** Working data follows **
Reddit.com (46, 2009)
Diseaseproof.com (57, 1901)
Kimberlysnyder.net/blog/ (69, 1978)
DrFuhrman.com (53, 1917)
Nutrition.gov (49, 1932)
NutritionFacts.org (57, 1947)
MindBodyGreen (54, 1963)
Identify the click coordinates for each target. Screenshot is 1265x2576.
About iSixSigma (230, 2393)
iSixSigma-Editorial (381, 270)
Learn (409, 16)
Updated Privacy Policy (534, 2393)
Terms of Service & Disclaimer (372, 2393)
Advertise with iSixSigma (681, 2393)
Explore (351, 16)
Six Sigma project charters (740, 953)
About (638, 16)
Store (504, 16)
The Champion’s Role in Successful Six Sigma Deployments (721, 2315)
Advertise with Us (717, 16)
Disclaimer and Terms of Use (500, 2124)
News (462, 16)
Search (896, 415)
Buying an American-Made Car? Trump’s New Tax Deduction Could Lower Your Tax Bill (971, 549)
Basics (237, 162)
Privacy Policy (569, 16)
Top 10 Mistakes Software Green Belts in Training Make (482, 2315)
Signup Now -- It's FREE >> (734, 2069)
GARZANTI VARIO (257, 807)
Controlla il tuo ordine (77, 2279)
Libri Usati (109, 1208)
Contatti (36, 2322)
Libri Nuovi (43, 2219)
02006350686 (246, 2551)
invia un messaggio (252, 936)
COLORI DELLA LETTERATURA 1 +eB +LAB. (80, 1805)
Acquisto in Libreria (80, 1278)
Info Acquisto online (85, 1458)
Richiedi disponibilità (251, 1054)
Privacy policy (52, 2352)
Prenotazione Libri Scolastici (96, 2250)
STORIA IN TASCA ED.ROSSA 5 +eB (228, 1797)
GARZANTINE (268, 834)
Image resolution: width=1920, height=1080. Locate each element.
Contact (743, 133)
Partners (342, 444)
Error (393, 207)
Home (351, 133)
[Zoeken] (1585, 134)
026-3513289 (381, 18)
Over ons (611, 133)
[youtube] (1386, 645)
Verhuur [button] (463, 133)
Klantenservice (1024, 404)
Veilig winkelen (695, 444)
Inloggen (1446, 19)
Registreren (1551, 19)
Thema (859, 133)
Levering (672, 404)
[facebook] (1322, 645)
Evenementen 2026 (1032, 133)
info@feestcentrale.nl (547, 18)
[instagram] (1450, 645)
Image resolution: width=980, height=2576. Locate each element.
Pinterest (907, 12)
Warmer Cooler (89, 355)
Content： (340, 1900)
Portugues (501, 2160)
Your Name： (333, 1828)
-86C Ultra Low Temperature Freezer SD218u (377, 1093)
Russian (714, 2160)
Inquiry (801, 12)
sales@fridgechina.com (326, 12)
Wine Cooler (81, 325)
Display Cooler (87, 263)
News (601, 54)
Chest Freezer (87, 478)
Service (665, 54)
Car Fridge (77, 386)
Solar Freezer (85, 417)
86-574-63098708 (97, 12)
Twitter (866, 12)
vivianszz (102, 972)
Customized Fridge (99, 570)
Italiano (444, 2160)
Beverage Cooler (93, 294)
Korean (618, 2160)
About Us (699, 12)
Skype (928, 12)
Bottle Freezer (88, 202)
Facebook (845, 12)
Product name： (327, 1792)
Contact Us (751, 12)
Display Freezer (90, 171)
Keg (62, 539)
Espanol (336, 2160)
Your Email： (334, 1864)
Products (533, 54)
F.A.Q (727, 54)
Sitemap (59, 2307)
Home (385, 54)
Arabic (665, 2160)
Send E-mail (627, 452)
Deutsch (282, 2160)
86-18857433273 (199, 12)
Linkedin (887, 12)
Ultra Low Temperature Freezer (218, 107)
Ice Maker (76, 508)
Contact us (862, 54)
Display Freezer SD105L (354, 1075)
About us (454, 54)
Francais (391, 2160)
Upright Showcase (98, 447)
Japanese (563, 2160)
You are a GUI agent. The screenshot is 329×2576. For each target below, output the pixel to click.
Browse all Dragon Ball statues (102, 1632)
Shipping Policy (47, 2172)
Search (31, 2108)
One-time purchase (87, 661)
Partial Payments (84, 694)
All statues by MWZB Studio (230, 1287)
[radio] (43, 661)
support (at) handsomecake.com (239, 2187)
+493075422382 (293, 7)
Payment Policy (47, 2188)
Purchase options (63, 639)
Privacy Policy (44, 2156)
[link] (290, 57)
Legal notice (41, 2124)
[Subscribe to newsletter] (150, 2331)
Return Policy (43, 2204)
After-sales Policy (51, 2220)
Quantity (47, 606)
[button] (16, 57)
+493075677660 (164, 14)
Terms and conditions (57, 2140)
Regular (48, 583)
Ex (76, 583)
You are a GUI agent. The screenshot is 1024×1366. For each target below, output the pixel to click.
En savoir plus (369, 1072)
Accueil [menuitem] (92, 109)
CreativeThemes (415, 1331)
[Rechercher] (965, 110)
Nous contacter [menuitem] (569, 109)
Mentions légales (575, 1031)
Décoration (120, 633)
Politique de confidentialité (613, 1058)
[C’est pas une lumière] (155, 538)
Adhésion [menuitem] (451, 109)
** End of Working data **
→ Task goal: The records above are to be given again in full, exactly.

→ Your solution:
Reddit.com (46, 2009)
Diseaseproof.com (57, 1901)
Kimberlysnyder.net/blog/ (69, 1978)
DrFuhrman.com (53, 1917)
Nutrition.gov (49, 1932)
NutritionFacts.org (57, 1947)
MindBodyGreen (54, 1963)
Identify the click coordinates for each target. Screenshot is 1265x2576.
About iSixSigma (230, 2393)
iSixSigma-Editorial (381, 270)
Learn (409, 16)
Updated Privacy Policy (534, 2393)
Terms of Service & Disclaimer (372, 2393)
Advertise with iSixSigma (681, 2393)
Explore (351, 16)
Six Sigma project charters (740, 953)
About (638, 16)
Store (504, 16)
The Champion’s Role in Successful Six Sigma Deployments (721, 2315)
Advertise with Us (717, 16)
Disclaimer and Terms of Use (500, 2124)
News (462, 16)
Search (896, 415)
Buying an American-Made Car? Trump’s New Tax Deduction Could Lower Your Tax Bill (971, 549)
Basics (237, 162)
Privacy Policy (569, 16)
Top 10 Mistakes Software Green Belts in Training Make (482, 2315)
Signup Now -- It's FREE >> (734, 2069)
GARZANTI VARIO (257, 807)
Controlla il tuo ordine (77, 2279)
Libri Usati (109, 1208)
Contatti (36, 2322)
Libri Nuovi (43, 2219)
02006350686 (246, 2551)
invia un messaggio (252, 936)
COLORI DELLA LETTERATURA 1 +eB +LAB. (80, 1805)
Acquisto in Libreria (80, 1278)
Info Acquisto online (85, 1458)
Richiedi disponibilità (251, 1054)
Privacy policy (52, 2352)
Prenotazione Libri Scolastici (96, 2250)
STORIA IN TASCA ED.ROSSA 5 +eB (228, 1797)
GARZANTINE (268, 834)
Image resolution: width=1920, height=1080. Locate each element.
Contact (743, 133)
Partners (342, 444)
Error (393, 207)
Home (351, 133)
[Zoeken] (1585, 134)
026-3513289 (381, 18)
Over ons (611, 133)
[youtube] (1386, 645)
Verhuur [button] (463, 133)
Klantenservice (1024, 404)
Veilig winkelen (695, 444)
Inloggen (1446, 19)
Registreren (1551, 19)
Thema (859, 133)
Levering (672, 404)
[facebook] (1322, 645)
Evenementen 2026 (1032, 133)
info@feestcentrale.nl (547, 18)
[instagram] (1450, 645)
Image resolution: width=980, height=2576. Locate each element.
Pinterest (907, 12)
Warmer Cooler (89, 355)
Content： (340, 1900)
Portugues (501, 2160)
Your Name： (333, 1828)
-86C Ultra Low Temperature Freezer SD218u (377, 1093)
Russian (714, 2160)
Inquiry (801, 12)
sales@fridgechina.com (326, 12)
Wine Cooler (81, 325)
Display Cooler (87, 263)
News (601, 54)
Chest Freezer (87, 478)
Service (665, 54)
Car Fridge (77, 386)
Solar Freezer (85, 417)
86-574-63098708 (97, 12)
Twitter (866, 12)
vivianszz (102, 972)
Customized Fridge (99, 570)
Italiano (444, 2160)
Beverage Cooler (93, 294)
Korean (618, 2160)
About Us (699, 12)
Skype (928, 12)
Bottle Freezer (88, 202)
Facebook (845, 12)
Product name： (327, 1792)
Contact Us (751, 12)
Display Freezer (90, 171)
Keg (62, 539)
Espanol (336, 2160)
Your Email： (334, 1864)
Products (533, 54)
F.A.Q (727, 54)
Sitemap (59, 2307)
Home (385, 54)
Arabic (665, 2160)
Send E-mail (627, 452)
Deutsch (282, 2160)
86-18857433273 (199, 12)
Linkedin (887, 12)
Ultra Low Temperature Freezer (218, 107)
Ice Maker (76, 508)
Contact us (862, 54)
Display Freezer SD105L (354, 1075)
About us (454, 54)
Francais (391, 2160)
Upright Showcase (98, 447)
Japanese (563, 2160)
You are a GUI agent. The screenshot is 329×2576. For each target below, output the pixel to click.
Browse all Dragon Ball statues (102, 1632)
Shipping Policy (47, 2172)
Search (31, 2108)
One-time purchase (87, 661)
Partial Payments (84, 694)
All statues by MWZB Studio (230, 1287)
[radio] (43, 661)
support (at) handsomecake.com (239, 2187)
+493075422382 (293, 7)
Payment Policy (47, 2188)
Purchase options (63, 639)
Privacy Policy (44, 2156)
[link] (290, 57)
Legal notice (41, 2124)
[Subscribe to newsletter] (150, 2331)
Return Policy (43, 2204)
After-sales Policy (51, 2220)
Quantity (47, 606)
[button] (16, 57)
+493075677660 (164, 14)
Terms and conditions (57, 2140)
Regular (48, 583)
Ex (76, 583)
You are a GUI agent. The screenshot is 1024×1366. For each target below, output the pixel to click.
En savoir plus (369, 1072)
Accueil [menuitem] (92, 109)
CreativeThemes (415, 1331)
[Rechercher] (965, 110)
Nous contacter [menuitem] (569, 109)
Mentions légales (575, 1031)
Décoration (120, 633)
Politique de confidentialité (613, 1058)
[C’est pas une lumière] (155, 538)
Adhésion [menuitem] (451, 109)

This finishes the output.